▶ [Work request]: Using the entries below, copy exactly each line from the line with "You are a computer-use agent. The height" up to and including the line with "Click gray circle", with every picture left out.

▶ [Extracted data]:
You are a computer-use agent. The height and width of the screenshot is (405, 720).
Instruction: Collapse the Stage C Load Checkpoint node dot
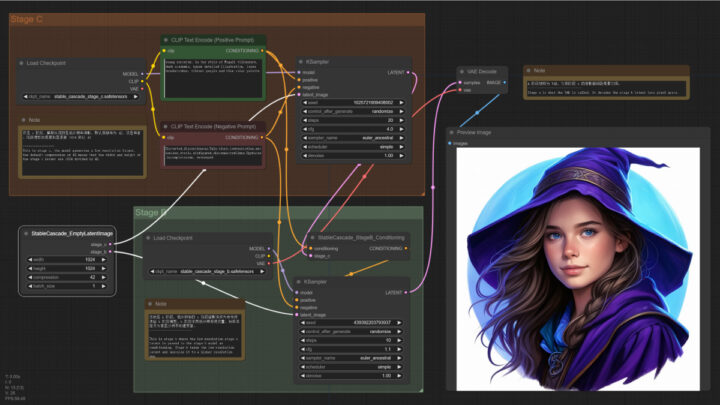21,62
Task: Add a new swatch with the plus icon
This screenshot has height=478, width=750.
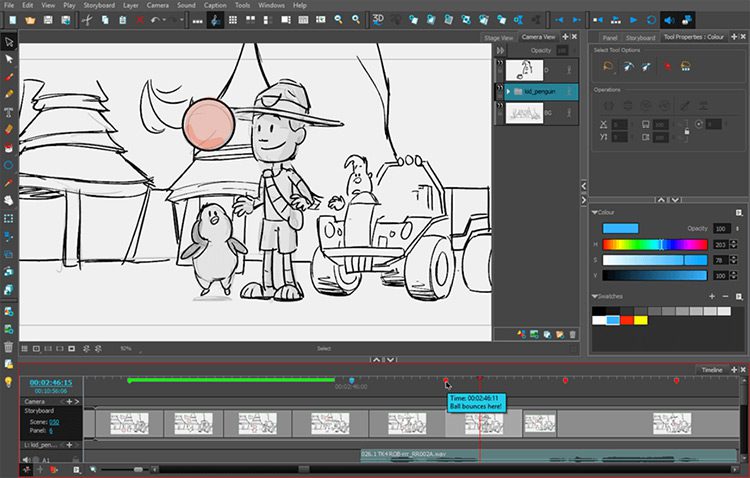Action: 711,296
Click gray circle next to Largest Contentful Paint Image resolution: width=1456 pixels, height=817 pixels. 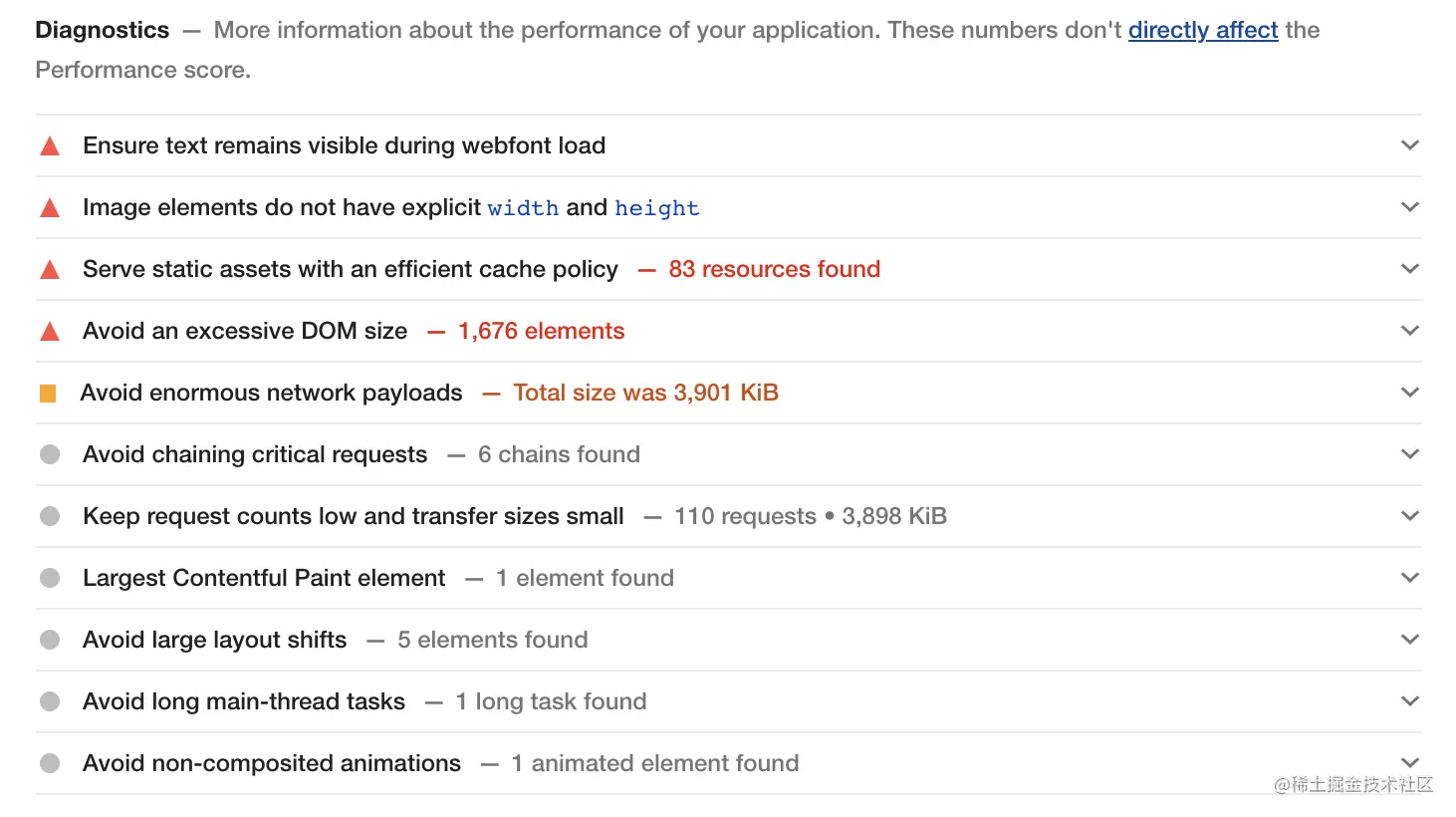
...
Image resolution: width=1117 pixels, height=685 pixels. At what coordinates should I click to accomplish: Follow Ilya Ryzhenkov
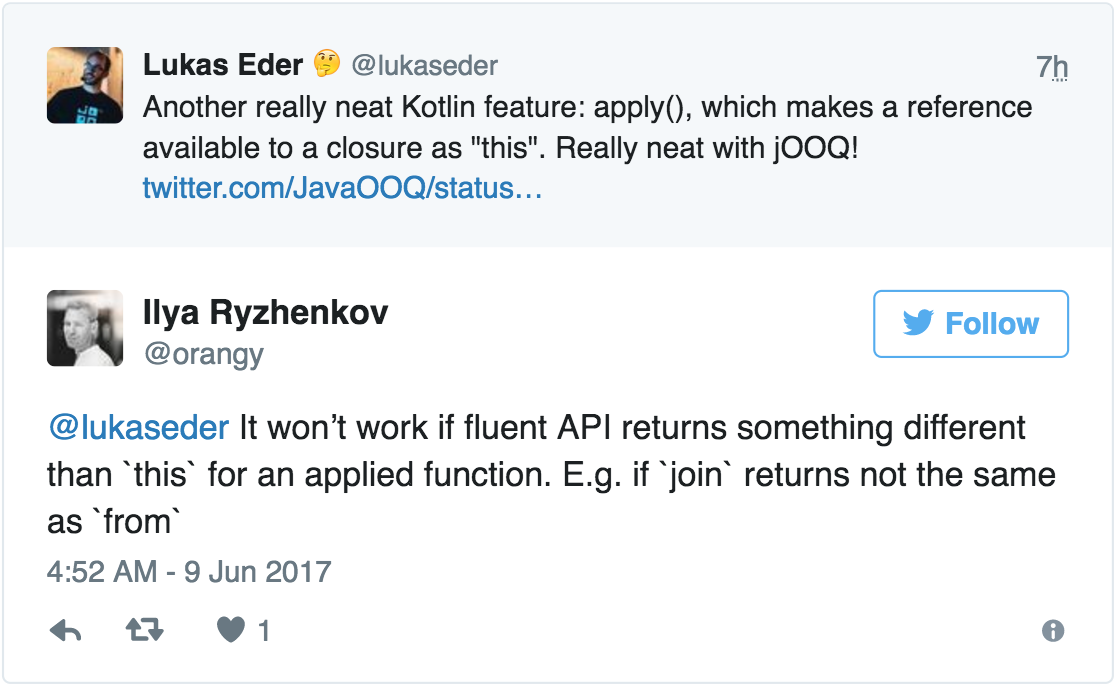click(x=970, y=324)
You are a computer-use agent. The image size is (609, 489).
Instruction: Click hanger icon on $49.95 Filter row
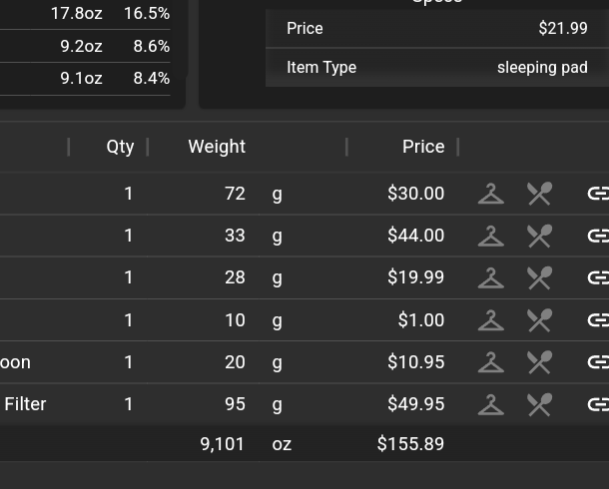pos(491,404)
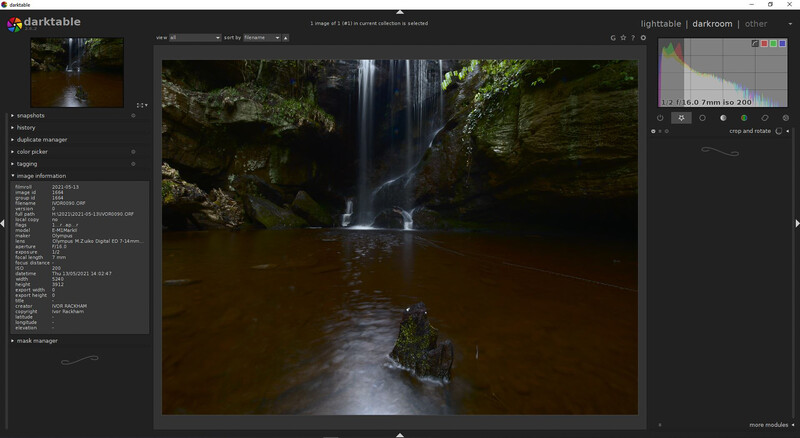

▶ [Reply to the exercise]:
You are a computer-use agent. The height and width of the screenshot is (405, 720).
Instruction: Collapse the Stage C Load Checkpoint node dot
21,62
Task: Add a new swatch with the plus icon
This screenshot has height=478, width=750.
Action: 711,296
Click gray circle next to Largest Contentful Paint Image resolution: width=1456 pixels, height=817 pixels. 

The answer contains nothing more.